WBRT is absolutely an effective treatment for brain mets in the setting of NSCLC, and it's really the appropriate treatment for someone with more than a few brain metastases from NSCLC. However, cognitive side effects can possibly occur, and this wasn't a major issue when patients with brain mets rarely lived beyond a few months. But now that more and more patients are living beyond a few months, there's more concern about this, although this is also amplified by a rather extreme propagation of stories of worst case scenarios that are definition the rare exception and not the rule. It's also abetted by the economics of stereotactic radiosurgery (gamma knife, cyber knife), which are an incentive for radiation oncologists, particularly because the people who don't undergo WBRT are at high risk for future brain metastases (i.e., more business), whereas those who undergo WBRT have much, much higher rates of longer-term control in the brain.

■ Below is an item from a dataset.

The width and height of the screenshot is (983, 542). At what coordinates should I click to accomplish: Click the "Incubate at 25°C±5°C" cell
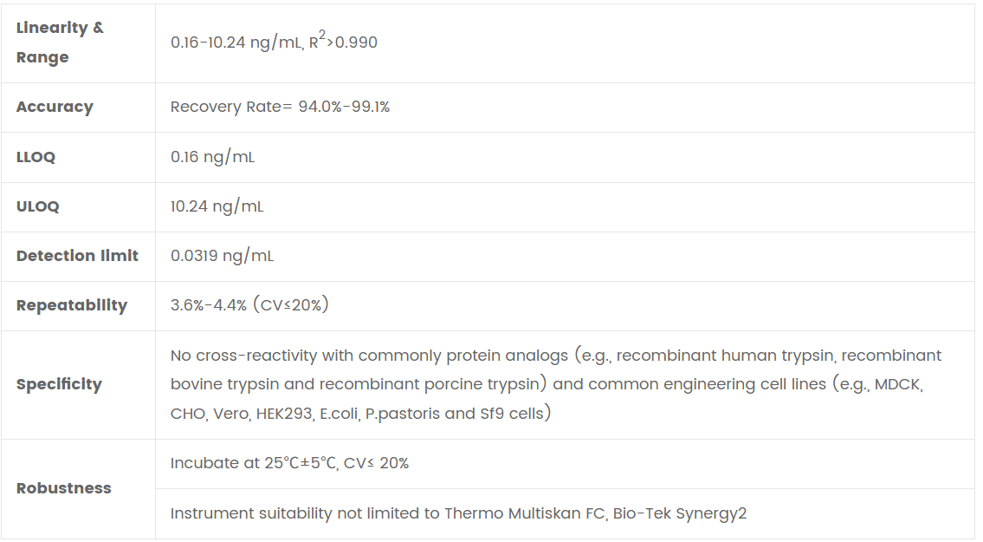[251, 463]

SCLC is characterized by a higher risk for brain metastases, so much so that it's really hard to realistically envision that one or a few brain metastases appear in isolation. SCLC is so likely to be accompanied by multifocal brain metastases that a lower dose WBRT approach, prophylactic cranial irradiation (PCI) is the recommended standard of care for patients who respond to initial treatment for SCLC, even if they don't have evidence of brain metastases, and it's associated with a survival benefit.

I should say that the discussion of WBRT is a combination of evidence and our own perspective/bias. I have a bit of a chip on my shoulder about over-use of SRS well beyond where it's clearly appropriate, because I think that is somewhat market-driven for profit and capitalizes on subordinating evidence to emotion in patients -- like over-use of PET/CT, it's easy to nudge patients to the more expensive new technology that is more profitable for the institution but bleeds societal resources.

-Dr. West

btlaw123
Posts: 45

Thank you Dr. West again for providing the information.

Admittedly, there might be some of "own perspective/bias" inserted, these are still important factors to consider. However, in a large HMO setting, where the core infrastructure of clinical and therapeutic equipment are already established and in placed, the economic consideration might not be as important.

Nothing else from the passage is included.